智能体与自主科学
突破级
暂无讲解视频
收录解读
当前 agent benchmark 大多围绕网页操作、工具调用或通用软件自动化展开,但真实个人电脑环境中的 agent 还要处理完全不同的问题:理解用户背景、在海量个人文件中跨模态检索证据、并据此完成上下文化推理。HippoCamp 针对的正是这类更接近真实个人计算场景的 contextual agent 能力。
论文构建了一个 device-scale benchmark,用真实用户档案和超过 2K 个真实文件搭建个人文件系统环境,总数据量达 42.4GB,并进一步标注 581 个 QA 任务以及 46.1K 条结构化执行轨迹。评测不只看最终答对率,还细分到 search、evidence perception 和 multi-step reasoning 等子能力,因此更适合做 agent failure diagnosis 与方法对比。

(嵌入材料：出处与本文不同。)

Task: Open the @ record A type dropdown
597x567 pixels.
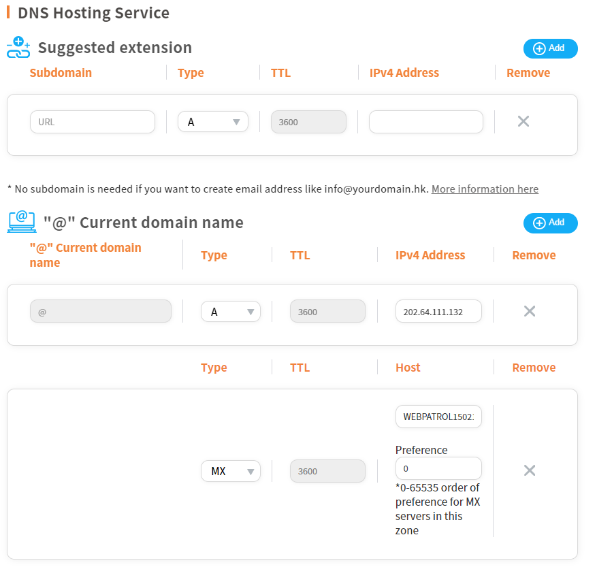Action: pyautogui.click(x=231, y=312)
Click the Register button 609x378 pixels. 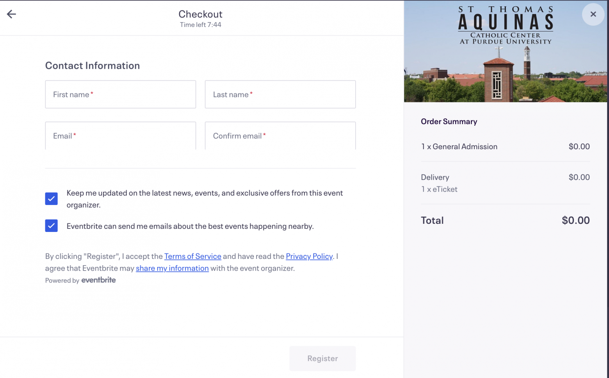coord(322,358)

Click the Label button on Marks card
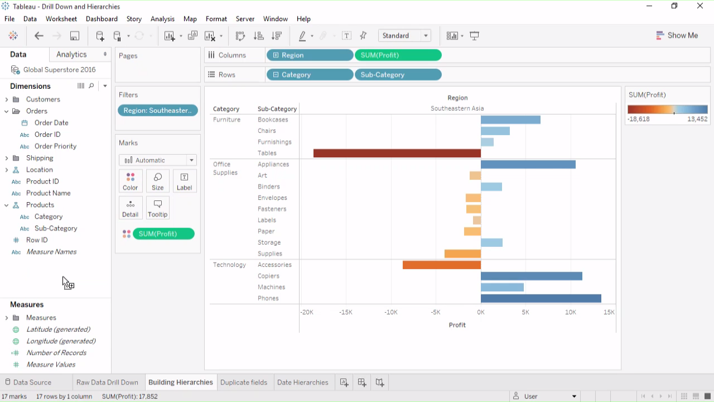tap(184, 181)
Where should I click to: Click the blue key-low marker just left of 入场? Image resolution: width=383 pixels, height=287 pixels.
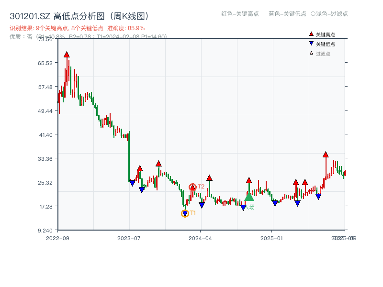click(x=243, y=207)
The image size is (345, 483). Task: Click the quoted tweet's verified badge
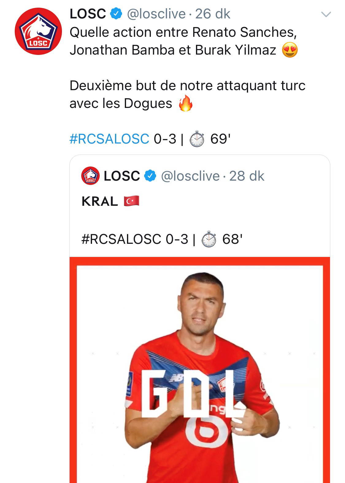[150, 176]
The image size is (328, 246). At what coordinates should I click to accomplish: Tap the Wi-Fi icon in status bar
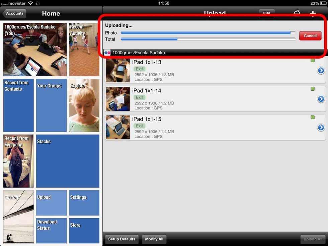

这篇工作值得收录,因为它把 agent evaluation 从公开网页和通用工具,推进到更贴近个人操作系统与私有文件空间的场景。这个方向和仓库近期关注的 memory、context engineering、contextual assistants 很一致,而且 dense trajectory 标注让它具备了比一般 benchmark 更高的分析与复用价值。
它没有升到更高一级,是因为当前仍是一条新 benchmark 线,长期耐久性要看外部团队是否会广泛采用,以及是否会成为 contextual agents / PC agents 的默认评测基座。现在它显然已超过普通 benchmark,但离更高层级的路线改写还差 adoption 证明。